[xray] Workers blocked in a `ray.get` release their resources #1920

stephanie-wang · 2018-04-18T18:46:28Z

What do these changes do?

A worker that is assigned a task and blocked in a ray.get should release its resources to allow another task to run. Without this, with the following task, you cannot have a recursion deeper than the number of cores available:

def recurse(i):
  if i == 0:
    return i
  return ray.get(recurse.remote(i - 1))

Related issue number

This is similar to #286, but for the Raylet.

robertnishihara · 2018-04-18T18:52:05Z

src/ray/raylet/scheduling_resources.cc

    }
  }
-  return true;
+  return not oversubscribed;


can you do that? don't you need to do !oversubscribed?

Oh, I didn't even realize I did that...apparently you can: http://en.cppreference.com/w/cpp/keyword/not.

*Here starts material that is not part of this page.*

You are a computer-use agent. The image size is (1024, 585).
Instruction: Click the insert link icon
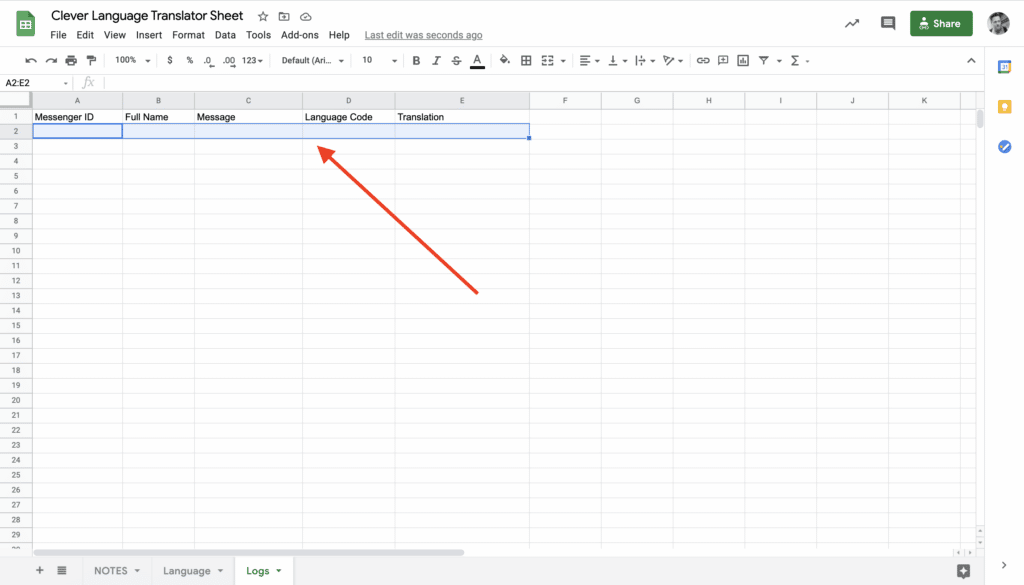tap(703, 61)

Can we change it to !oversubscribed? I think that will be a lot more familiar to people.

robertnishihara · 2018-04-18T18:56:44Z

src/ray/raylet/node_manager.cc

+        const auto &task = tasks.front();
+        RAY_CHECK(
+            cluster_resource_map_[gcs_client_->client_table().GetLocalClientId()].Release(
+                task.GetTaskSpecification().GetRequiredResources()));


The behavior in legacy Ray is to release only CPU resources. I think we probably want to preserve that behavior.

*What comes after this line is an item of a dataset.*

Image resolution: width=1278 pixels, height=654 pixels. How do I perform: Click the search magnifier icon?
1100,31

robertnishihara · 2018-04-18T18:58:20Z

src/ray/raylet/node_manager.cc

+
+      auto tasks = local_queues_.RemoveTasks({worker->GetAssignedTaskId()});
+      const auto &task = tasks.front();
+      bool ok =


instead of ok, can we call this not_oversubscribed?

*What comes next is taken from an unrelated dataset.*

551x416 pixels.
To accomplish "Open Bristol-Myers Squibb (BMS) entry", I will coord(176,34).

robertnishihara · 2018-04-18T19:00:37Z

src/ray/raylet/scheduling_resources.cc

+    // TODO(atumanov): Return failure if attempting to perform vector
+    // subtraction with unknown labels.
+    resource_capacity_[resource_label] -= resource_capacity;
+    if (resource_capacity_.count(resource_label) < 0) {


Shouldn't this be resource_capacity_[resource_label] < 0?

Nice catch!

robertnishihara · 2018-04-18T19:01:12Z

src/ray/raylet/scheduling_resources.cc

-      resource_capacity_[resource_label] -= resource_capacity;
+    // TODO(atumanov): Return failure if attempting to perform vector
+    // subtraction with unknown labels.
+    resource_capacity_[resource_label] -= resource_capacity;


We need to handle the case where resource_capacity_.count(resource_label) == 0) (that is the local scheduler is not aware of this resource). Or is that case impossible?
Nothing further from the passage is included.